[Collected data entries]
=== Section Start ===
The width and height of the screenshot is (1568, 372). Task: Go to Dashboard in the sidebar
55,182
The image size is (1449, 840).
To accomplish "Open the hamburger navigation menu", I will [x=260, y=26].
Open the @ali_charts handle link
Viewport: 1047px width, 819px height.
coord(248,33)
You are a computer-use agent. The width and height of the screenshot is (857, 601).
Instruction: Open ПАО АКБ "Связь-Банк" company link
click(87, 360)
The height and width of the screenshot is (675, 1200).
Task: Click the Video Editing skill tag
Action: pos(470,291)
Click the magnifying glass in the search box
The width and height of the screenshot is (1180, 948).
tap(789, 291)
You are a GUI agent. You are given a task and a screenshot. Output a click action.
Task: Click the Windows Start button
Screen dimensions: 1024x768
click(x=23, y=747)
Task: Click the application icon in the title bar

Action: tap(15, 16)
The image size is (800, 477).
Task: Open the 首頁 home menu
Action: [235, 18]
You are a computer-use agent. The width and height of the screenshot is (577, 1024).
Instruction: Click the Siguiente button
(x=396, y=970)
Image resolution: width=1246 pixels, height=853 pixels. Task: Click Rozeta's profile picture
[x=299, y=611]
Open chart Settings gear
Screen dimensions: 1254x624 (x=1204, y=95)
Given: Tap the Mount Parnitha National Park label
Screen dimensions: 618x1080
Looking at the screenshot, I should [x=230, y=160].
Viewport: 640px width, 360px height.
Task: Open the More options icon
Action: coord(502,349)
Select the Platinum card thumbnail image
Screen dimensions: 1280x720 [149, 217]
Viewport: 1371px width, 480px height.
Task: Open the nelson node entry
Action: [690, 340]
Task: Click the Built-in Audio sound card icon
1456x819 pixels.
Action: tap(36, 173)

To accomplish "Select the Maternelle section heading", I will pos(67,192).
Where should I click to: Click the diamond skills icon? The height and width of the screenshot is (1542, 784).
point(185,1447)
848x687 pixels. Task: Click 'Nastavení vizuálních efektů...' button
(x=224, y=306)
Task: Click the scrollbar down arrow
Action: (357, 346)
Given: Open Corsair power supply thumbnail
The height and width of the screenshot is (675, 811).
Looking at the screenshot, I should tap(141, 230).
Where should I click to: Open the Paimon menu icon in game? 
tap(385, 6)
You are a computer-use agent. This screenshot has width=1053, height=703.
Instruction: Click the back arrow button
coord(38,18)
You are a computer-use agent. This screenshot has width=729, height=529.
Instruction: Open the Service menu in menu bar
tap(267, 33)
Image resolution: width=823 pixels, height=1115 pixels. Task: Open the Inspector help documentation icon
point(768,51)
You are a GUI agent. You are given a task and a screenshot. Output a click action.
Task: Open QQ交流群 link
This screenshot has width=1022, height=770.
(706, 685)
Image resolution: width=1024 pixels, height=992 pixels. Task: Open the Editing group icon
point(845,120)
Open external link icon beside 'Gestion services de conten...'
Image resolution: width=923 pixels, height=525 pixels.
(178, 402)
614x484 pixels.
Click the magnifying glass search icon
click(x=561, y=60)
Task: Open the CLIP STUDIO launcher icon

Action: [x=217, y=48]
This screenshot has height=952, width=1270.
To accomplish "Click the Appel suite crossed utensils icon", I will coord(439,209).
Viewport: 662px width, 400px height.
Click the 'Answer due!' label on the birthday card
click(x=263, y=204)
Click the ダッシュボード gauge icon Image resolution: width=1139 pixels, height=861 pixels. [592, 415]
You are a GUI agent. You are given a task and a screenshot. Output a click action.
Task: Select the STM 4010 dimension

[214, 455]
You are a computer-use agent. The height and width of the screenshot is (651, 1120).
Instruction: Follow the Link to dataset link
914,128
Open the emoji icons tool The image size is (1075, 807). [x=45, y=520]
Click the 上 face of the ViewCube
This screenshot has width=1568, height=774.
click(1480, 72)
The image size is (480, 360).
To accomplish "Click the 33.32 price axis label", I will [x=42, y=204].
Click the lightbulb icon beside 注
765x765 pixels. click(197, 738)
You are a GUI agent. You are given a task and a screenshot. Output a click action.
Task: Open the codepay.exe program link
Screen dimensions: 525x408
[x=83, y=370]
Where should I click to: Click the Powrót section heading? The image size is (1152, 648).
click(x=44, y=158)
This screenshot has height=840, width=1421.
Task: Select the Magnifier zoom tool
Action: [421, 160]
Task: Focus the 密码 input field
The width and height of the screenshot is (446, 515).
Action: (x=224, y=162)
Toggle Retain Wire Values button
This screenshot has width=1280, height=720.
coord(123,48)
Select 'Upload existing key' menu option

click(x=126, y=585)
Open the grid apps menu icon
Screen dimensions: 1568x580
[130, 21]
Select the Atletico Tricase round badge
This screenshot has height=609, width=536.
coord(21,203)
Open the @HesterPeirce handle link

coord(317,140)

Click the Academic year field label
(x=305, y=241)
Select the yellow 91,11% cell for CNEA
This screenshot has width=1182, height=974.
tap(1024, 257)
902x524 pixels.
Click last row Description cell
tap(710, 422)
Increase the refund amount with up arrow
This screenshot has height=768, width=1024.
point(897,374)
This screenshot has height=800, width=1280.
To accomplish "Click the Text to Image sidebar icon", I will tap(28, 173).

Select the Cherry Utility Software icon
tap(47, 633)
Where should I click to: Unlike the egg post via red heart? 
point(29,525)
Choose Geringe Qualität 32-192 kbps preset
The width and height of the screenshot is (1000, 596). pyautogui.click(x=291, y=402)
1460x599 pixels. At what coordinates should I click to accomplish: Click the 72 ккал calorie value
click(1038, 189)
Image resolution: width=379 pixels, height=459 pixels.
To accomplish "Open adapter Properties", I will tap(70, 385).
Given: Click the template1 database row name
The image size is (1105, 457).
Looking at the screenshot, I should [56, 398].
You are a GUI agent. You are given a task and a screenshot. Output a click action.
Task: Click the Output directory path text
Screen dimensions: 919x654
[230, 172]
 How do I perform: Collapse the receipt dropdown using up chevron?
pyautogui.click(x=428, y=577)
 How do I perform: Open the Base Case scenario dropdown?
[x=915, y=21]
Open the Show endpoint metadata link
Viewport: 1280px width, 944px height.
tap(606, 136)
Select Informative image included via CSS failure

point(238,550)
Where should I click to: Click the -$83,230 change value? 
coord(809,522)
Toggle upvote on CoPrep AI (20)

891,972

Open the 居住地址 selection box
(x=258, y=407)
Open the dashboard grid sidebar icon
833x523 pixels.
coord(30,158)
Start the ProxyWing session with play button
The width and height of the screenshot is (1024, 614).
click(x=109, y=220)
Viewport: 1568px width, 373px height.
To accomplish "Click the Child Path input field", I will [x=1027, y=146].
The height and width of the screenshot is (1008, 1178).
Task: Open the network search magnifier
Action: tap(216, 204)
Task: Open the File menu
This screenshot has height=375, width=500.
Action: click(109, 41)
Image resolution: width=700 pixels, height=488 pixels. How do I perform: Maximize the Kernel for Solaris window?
=== Section End ===
Work instruction: Starting at the first line of the records above, please copy every line exactly through the line containing "is (857, 601).", and stop there.

Response to this task:
The width and height of the screenshot is (1568, 372). Task: Go to Dashboard in the sidebar
55,182
The image size is (1449, 840).
To accomplish "Open the hamburger navigation menu", I will [x=260, y=26].
Open the @ali_charts handle link
Viewport: 1047px width, 819px height.
coord(248,33)
You are a computer-use agent. The width and height of the screenshot is (857, 601).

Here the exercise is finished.